Подойдите к щитам в последние дни чемпионата, когда после многих десятков сыгранных встреч шансы команд на «золото», «серебро» и «бронзу» начинают вырисовываться яснее. Здесь можно узнать, услышать много интересного, а для профана вовсе и непонятного.
Вот стоит человек с раскрытой записной книжкой в руках и, сопоставляя начерченную в ней таблицу с фигурами на щите, рассуждает вслух: «Если киевские динамовцы выиграют у тбилисских, а «Шахтер» отгрызет очко у СКА, если «Спартак» припухнет в Минске, а минчане в Москве сделают ничью с московскими динамовцами, а московские динамовцы погорят в Ростове – тогда, пожалуй»...
Посочувствуем этому болельщику: его любимая команда находится в незавидном положении. Даже выигрывая все оставшиеся встречи, она не может выйти на «золото». Для этого нужно, чтобы исполнились все эти «если», чтобы обогнавшие ее соперники проигрывали и делали ничьи по точному расписанию, в совершенно определенных комбинациях. Иными словами, «его» команда может выиграть первенство только «чужими ногами».
Именно в таком положении находились быковцы – друзья моего футбольного детства, – когда в июне 1914 года я вернулся из заграничной поездки и поселился в пансионе Фидлера, где мои родители снимали комнату.
За большой двухэтажной дачей через дорогу начинался столетний сосновый бор. Против калитки уходила вдаль прямая как стрела просека. Между соснами в кустарнике стоял полумрак, ковром стлался по земле темно-зеленый губчатый мох, пахло хвоей, смолой, лесной прелью. К вечеру в солнечные дни поперек просеки ложились тени стволов, высокие кроны темнели в закатном небе.
В этом лесу на большой поляне находилось футбольное поле. Как и прежнее поле по ту сторону железнодорожной линии, оно было окаймлено канавками, ворота были без сеток. С трех сторон темной стеной стояли вековые сосны. Я любил эти дачные футбольные поля. В канавках, в воротах без сеток было что-то домашнее, уютное. Зрители подступали к самым линиям, и игра шла в тесном живом обрамлении.
Первенство футбольной лиги Казанской железной дороги подходило к концу. Командам оставалось сыграть по четыре игры. Впереди шли красковцы и люберовцы. Быкомвцы отставали от них на два очка. Как я уже говорил, они могли выиграть только «чужими ногами», если красковцы и люберовцы сыграют между собой вничью и хотя бы по одному разу проиграют другим командам. Как это нередко бывает, все «если» исполнились. К последнему кругу быкомвцы опередили Красково и отставали от Люберец на одно очко, Именно с Люберцами им предстояла последняя игра. Повторилась ливорнская ситуация. Только теперь нам нужна была победа, а противникам было достаточно ничьей. К концу встречи счет был 2:2. На последних минутах мы получили право на одиннадцатиметровый. Снова, как в Ливорно, пошли насмарку все предыдущие игры. Исход первенства решался одним ударом. Бил Леонид Смирнов, заслуженный быкомвский «снайпер». Мяч прошел в нижний угол ворот раньше, чем вратарь успел нырнуть за ним.

▶ [ПОСТАНОВКА ЗАДАЧИ]:
Можете дословно процитировать текст о футбольном первенстве, начиная со слов «За большой двухэтажной» и заканчивая словами «тесном живом обрамлении.»?

▶ [ПРЕДОСТАВЛЕННЫЙ МАТЕРИАЛ]:
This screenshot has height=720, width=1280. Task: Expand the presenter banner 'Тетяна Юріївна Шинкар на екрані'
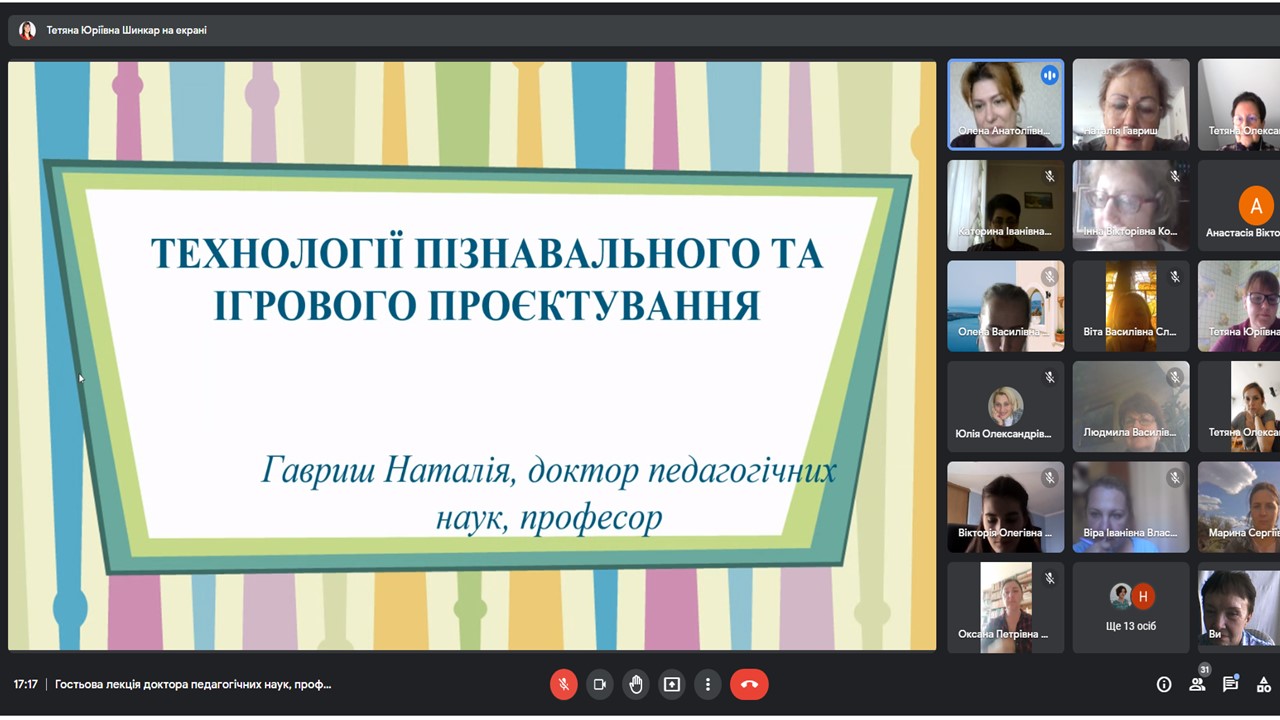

▶ [ПОЛНЫЙ ОТВЕТ]:
За большой двухэтажной дачей через дорогу начинался столетний сосновый бор. Против калитки уходила вдаль прямая как стрела просека. Между соснами в кустарнике стоял полумрак, ковром стлался по земле темно-зеленый губчатый мох, пахло хвоей, смолой, лесной прелью. К вечеру в солнечные дни поперек просеки ложились тени стволов, высокие кроны темнели в закатном небе.
В этом лесу на большой поляне находилось футбольное поле. Как и прежнее поле по ту сторону железнодорожной линии, оно было окаймлено канавками, ворота были без сеток. С трех сторон темной стеной стояли вековые сосны. Я любил эти дачные футбольные поля. В канавках, в воротах без сеток было что-то домашнее, уютное. Зрители подступали к самым линиям, и игра шла в тесном живом обрамлении.